= ASSIGNED TASK =
Transcribe all the entries that follow, leaving nothing out.
Top of ENTRIES PROVIDED
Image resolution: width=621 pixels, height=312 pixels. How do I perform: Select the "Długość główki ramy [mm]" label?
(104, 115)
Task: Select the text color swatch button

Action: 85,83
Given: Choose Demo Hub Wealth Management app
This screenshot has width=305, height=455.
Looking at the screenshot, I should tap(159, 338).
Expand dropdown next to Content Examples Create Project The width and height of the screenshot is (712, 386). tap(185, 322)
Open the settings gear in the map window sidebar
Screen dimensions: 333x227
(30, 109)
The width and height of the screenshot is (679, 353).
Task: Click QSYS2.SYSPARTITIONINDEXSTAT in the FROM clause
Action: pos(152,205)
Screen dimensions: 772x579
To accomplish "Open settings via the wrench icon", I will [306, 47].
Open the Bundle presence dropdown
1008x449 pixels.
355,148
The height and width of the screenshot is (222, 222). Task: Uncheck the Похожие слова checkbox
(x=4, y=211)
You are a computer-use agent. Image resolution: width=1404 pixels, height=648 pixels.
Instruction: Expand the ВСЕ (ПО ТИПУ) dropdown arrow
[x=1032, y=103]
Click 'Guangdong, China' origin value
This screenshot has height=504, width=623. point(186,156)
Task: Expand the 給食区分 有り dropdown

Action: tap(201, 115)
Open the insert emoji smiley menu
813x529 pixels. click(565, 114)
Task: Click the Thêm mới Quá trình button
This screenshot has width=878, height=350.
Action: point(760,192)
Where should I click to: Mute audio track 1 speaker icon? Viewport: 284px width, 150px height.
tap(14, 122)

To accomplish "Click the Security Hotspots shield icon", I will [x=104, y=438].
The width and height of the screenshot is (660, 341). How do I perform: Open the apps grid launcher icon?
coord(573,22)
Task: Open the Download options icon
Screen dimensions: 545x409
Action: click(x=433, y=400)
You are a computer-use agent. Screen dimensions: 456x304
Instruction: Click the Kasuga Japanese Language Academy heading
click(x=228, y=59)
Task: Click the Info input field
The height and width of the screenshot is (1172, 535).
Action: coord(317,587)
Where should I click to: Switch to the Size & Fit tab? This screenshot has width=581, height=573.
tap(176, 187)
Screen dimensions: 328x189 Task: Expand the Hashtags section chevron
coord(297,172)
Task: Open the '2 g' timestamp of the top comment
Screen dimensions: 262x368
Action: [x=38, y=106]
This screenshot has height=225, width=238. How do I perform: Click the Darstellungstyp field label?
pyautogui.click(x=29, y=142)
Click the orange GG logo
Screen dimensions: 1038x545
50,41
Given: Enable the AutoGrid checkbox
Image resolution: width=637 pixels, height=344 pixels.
Bottom of ENTRIES PROVIDED
= ANSWER BOX =
Image resolution: width=621 pixels, height=312 pixels. How do I perform: Select the "Długość główki ramy [mm]" label?
(104, 115)
Task: Select the text color swatch button

Action: 85,83
Given: Choose Demo Hub Wealth Management app
This screenshot has width=305, height=455.
Looking at the screenshot, I should tap(159, 338).
Expand dropdown next to Content Examples Create Project The width and height of the screenshot is (712, 386). tap(185, 322)
Open the settings gear in the map window sidebar
Screen dimensions: 333x227
(30, 109)
The width and height of the screenshot is (679, 353).
Task: Click QSYS2.SYSPARTITIONINDEXSTAT in the FROM clause
Action: pos(152,205)
Screen dimensions: 772x579
To accomplish "Open settings via the wrench icon", I will [306, 47].
Open the Bundle presence dropdown
1008x449 pixels.
355,148
The height and width of the screenshot is (222, 222). Task: Uncheck the Похожие слова checkbox
(x=4, y=211)
You are a computer-use agent. Image resolution: width=1404 pixels, height=648 pixels.
Instruction: Expand the ВСЕ (ПО ТИПУ) dropdown arrow
[x=1032, y=103]
Click 'Guangdong, China' origin value
This screenshot has height=504, width=623. point(186,156)
Task: Expand the 給食区分 有り dropdown

Action: tap(201, 115)
Open the insert emoji smiley menu
813x529 pixels. click(565, 114)
Task: Click the Thêm mới Quá trình button
This screenshot has width=878, height=350.
Action: point(760,192)
Where should I click to: Mute audio track 1 speaker icon? Viewport: 284px width, 150px height.
tap(14, 122)

To accomplish "Click the Security Hotspots shield icon", I will [x=104, y=438].
The width and height of the screenshot is (660, 341). How do I perform: Open the apps grid launcher icon?
coord(573,22)
Task: Open the Download options icon
Screen dimensions: 545x409
Action: click(x=433, y=400)
You are a computer-use agent. Screen dimensions: 456x304
Instruction: Click the Kasuga Japanese Language Academy heading
click(x=228, y=59)
Task: Click the Info input field
The height and width of the screenshot is (1172, 535).
Action: coord(317,587)
Where should I click to: Switch to the Size & Fit tab? This screenshot has width=581, height=573.
tap(176, 187)
Screen dimensions: 328x189 Task: Expand the Hashtags section chevron
coord(297,172)
Task: Open the '2 g' timestamp of the top comment
Screen dimensions: 262x368
Action: [x=38, y=106]
This screenshot has height=225, width=238. How do I perform: Click the Darstellungstyp field label?
pyautogui.click(x=29, y=142)
Click the orange GG logo
Screen dimensions: 1038x545
50,41
Given: Enable the AutoGrid checkbox
Image resolution: width=637 pixels, height=344 pixels.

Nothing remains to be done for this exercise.